Today, you've got games with budgets equivalent or greater to that of Hollywood movies. Naturally, expectations have risen.
We'd like some kind of narrative in our games – at least the ones which can support a narrative, mind you. The problem is that a game is not being watched; it's being played. You have to take into account player input, because in a sense, you (as a developer) are sharing storytelling responsibilities with the player. Thus, your ending has to respect the themes your story has set up in the previous hours, but it also has to respect the player's accumulated gameplay experience. It's difficult to convincingly kill off the main character in a first-person shooter, for instance, because the player has seen his avatar carve his way through thousands of bad guys. Oftentimes the solution is to kill off the character in a cutscene, where control is taken away from the player, but this generally comes off as something of a cop out. One of the only games I've seen pull this off is Halo: Reach; your character dies, but does so as a function of actual gameplay after completing his mission.
It's even worse if your game allows some kind of choice system.
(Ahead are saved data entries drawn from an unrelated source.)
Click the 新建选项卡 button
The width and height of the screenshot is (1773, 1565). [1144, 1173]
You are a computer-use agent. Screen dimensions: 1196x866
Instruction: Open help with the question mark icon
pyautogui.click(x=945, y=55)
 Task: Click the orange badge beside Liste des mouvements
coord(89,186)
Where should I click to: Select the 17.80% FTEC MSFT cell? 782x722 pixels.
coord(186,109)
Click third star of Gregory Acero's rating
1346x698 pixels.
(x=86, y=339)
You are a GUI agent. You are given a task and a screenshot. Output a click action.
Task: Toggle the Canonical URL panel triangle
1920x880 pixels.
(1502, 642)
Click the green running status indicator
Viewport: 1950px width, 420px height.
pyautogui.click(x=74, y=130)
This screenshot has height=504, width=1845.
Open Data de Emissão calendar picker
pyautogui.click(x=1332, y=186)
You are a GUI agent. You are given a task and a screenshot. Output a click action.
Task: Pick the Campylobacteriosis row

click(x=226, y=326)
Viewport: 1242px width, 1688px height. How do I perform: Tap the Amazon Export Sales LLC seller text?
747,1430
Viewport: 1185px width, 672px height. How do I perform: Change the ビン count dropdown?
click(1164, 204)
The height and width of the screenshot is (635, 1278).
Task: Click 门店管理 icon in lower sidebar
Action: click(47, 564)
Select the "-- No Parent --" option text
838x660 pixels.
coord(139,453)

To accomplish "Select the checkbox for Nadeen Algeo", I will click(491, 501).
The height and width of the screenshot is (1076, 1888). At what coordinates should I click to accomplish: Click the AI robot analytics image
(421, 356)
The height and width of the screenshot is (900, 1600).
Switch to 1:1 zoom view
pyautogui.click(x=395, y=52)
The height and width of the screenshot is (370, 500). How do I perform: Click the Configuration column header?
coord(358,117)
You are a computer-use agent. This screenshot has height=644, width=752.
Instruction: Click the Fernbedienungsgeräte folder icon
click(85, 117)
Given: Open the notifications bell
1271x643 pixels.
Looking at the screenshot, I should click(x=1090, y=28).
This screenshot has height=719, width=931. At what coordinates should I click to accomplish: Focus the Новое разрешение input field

The most pertinent modern example is the ending to the Mass Effect series of games. The central promise of the series was that choices the player made – which faction to support, which system of morality to endorse, etc. – would end up mattering greatly in the end. I'll spare you the aggrieved nerdrage (Worst. Ending. Ever.), but when the various endings to Mass Effect 3, the final game in the trilogy, ended up being largely identical [illustrated in the above video], the backlash was so severe – the overall critical score of the game is a 93, while the user score is 40 points lower – that the developers released a free add-on essentially adding cosmetic differences to the ending.
The strange thing was that the ending to Mass Effect 2, the previous game, was widely praised – it's No. 19 on this list (Halo: Reach is No. 2). It's as if developers practically luck into making particularly great or horrible endings. There seems to be less thought being put into this than there should be, but given that word-of-mouth can end up costing a game much-needed sales, I'd wager that it's a topic being discussed at most major developers.
Anyway, sorry to nerd out about this, but the election is over so I figure I can indulge in a bit of frippery.